• Excerpt provided

Vladimir Nabokov

NABOKV-L post 0010072, Thu, 15 Jul 2004 18:48:05 -0700

Subject
TT-4 Answer to Mary Krimmel (fwd)
Date
Body
EDNOTE. Be it noted that Sandy Drescher knows whereof he speaks.

---------- Forwarded Message ----------
Date: Thursday, July 15, 2004 4:10 PM -0400
From: Alexander Drescher <bunsan@direcway.com>
To: nabokv-l@listserv.ucsb.edu
Subject: TT-4 Answer to Mary Krimmel

Mary Kimmel [Thank you for the kindness of your reply] and List-

Sandy Drescher: 4] How is the reader to understand characters who seem to be
entirely certain of what they think and feel? How believable is a human
free of ambivalence?

Mary Kimmel Which characters are you thinking of?

• Supplied material

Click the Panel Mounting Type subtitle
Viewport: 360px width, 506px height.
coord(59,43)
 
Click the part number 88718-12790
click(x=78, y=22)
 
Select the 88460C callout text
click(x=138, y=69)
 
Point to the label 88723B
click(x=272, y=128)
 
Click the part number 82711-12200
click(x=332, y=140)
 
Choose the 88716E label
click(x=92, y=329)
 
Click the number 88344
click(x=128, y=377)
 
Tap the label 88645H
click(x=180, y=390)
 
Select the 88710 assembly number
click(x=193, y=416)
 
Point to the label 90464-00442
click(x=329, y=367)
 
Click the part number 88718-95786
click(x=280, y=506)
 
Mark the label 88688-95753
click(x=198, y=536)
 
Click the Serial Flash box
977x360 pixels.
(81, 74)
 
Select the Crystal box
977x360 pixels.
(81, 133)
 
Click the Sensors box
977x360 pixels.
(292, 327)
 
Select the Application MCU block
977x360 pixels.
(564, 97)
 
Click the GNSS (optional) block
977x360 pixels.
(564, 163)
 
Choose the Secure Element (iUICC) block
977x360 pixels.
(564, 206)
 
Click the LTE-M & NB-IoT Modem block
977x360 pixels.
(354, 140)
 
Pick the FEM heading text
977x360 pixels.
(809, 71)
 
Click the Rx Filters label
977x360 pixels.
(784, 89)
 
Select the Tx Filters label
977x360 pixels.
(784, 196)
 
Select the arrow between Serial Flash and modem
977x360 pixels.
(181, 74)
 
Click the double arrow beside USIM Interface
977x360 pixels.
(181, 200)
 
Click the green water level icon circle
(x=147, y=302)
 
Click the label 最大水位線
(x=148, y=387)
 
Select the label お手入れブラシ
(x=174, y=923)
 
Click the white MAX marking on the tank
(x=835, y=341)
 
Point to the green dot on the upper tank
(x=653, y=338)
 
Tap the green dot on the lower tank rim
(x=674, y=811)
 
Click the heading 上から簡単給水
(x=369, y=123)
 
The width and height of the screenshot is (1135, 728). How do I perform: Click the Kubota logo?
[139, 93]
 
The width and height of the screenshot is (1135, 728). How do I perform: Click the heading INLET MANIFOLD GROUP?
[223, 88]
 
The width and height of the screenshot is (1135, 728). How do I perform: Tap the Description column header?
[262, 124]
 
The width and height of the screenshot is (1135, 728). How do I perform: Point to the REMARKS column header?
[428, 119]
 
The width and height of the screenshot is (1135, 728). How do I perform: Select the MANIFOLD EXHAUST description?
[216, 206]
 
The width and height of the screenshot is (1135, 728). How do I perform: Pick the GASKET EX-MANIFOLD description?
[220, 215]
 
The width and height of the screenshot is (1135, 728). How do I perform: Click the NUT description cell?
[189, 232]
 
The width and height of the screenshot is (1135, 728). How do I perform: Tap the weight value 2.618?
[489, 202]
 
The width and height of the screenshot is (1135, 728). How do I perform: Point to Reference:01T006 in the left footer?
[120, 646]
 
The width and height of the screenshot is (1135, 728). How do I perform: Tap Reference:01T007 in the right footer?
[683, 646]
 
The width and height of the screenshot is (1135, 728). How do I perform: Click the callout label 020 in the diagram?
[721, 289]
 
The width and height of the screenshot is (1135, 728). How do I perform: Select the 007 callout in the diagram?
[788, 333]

• Exercise requirements
- a) According to the mailing-list post, who sent the forwarded message?
- b) Gather every line of the entries that contains the string "column". Matches must have the same case.
The mailing-list post and the entries have nothing to do with each other.

• Solved problems
- a) Alexander Drescher

- b)
The width and height of the screenshot is (1135, 728). How do I perform: Tap the Description column header?
The width and height of the screenshot is (1135, 728). How do I perform: Point to the REMARKS column header?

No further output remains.